[START OF Provided data]
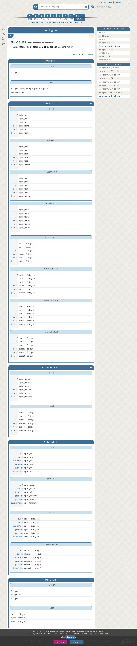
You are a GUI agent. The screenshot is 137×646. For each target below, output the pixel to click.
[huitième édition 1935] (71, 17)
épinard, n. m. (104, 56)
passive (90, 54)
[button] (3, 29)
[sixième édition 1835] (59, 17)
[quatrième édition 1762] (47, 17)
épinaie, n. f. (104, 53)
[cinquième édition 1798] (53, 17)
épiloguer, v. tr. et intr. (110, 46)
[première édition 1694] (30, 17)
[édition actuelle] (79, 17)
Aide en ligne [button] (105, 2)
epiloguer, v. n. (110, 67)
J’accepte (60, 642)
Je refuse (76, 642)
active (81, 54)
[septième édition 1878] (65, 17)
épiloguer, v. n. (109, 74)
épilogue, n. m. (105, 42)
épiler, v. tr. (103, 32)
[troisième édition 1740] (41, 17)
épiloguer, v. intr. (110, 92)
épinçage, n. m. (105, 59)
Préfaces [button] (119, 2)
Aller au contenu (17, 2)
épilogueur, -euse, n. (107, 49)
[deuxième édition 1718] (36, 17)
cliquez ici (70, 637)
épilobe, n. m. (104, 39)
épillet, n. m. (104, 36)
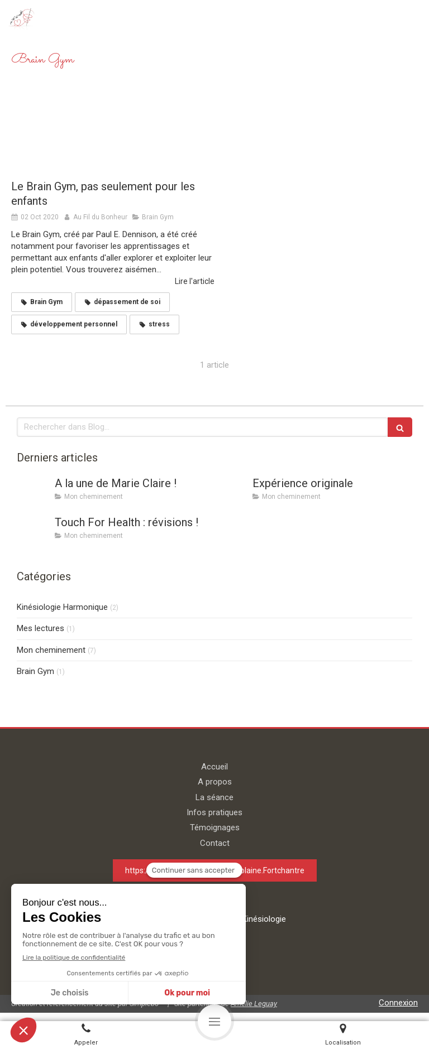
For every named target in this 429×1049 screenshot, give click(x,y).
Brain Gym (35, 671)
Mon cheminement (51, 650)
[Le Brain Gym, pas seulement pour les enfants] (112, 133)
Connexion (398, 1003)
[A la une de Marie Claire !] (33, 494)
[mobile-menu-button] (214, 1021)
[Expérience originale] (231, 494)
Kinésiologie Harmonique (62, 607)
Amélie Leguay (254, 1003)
[END OF Provided data]
■ **What you are asked to do**
Rewrite all the items with "screenshot" replaced by "image" and everything else left as it is. Leave the pictures out of your answer.

■ **Exercise response**
You are a GUI agent. The image is 137×646. For each target below, output the pixel to click.
[huitième édition 1935] (71, 17)
épinard, n. m. (104, 56)
passive (90, 54)
[button] (3, 29)
[sixième édition 1835] (59, 17)
[quatrième édition 1762] (47, 17)
épinaie, n. f. (104, 53)
[cinquième édition 1798] (53, 17)
épiloguer, v. tr. et intr. (110, 46)
[première édition 1694] (30, 17)
[édition actuelle] (79, 17)
Aide en ligne [button] (105, 2)
epiloguer, v. n. (110, 67)
J’accepte (60, 642)
Je refuse (76, 642)
active (81, 54)
[septième édition 1878] (65, 17)
épiloguer, v. n. (109, 74)
épilogue, n. m. (105, 42)
épiler, v. tr. (103, 32)
[troisième édition 1740] (41, 17)
épiloguer, v. intr. (110, 92)
épinçage, n. m. (105, 59)
Préfaces [button] (119, 2)
Aller au contenu (17, 2)
épilogueur, -euse, n. (107, 49)
[deuxième édition 1718] (36, 17)
cliquez ici (70, 637)
épilobe, n. m. (104, 39)
épillet, n. m. (104, 36)
For every named target in this 429×1049 image, give click(x,y).
Brain Gym (35, 671)
Mon cheminement (51, 650)
[Le Brain Gym, pas seulement pour les enfants] (112, 133)
Connexion (398, 1003)
[A la une de Marie Claire !] (33, 494)
[mobile-menu-button] (214, 1021)
[Expérience originale] (231, 494)
Kinésiologie Harmonique (62, 607)
Amélie Leguay (254, 1003)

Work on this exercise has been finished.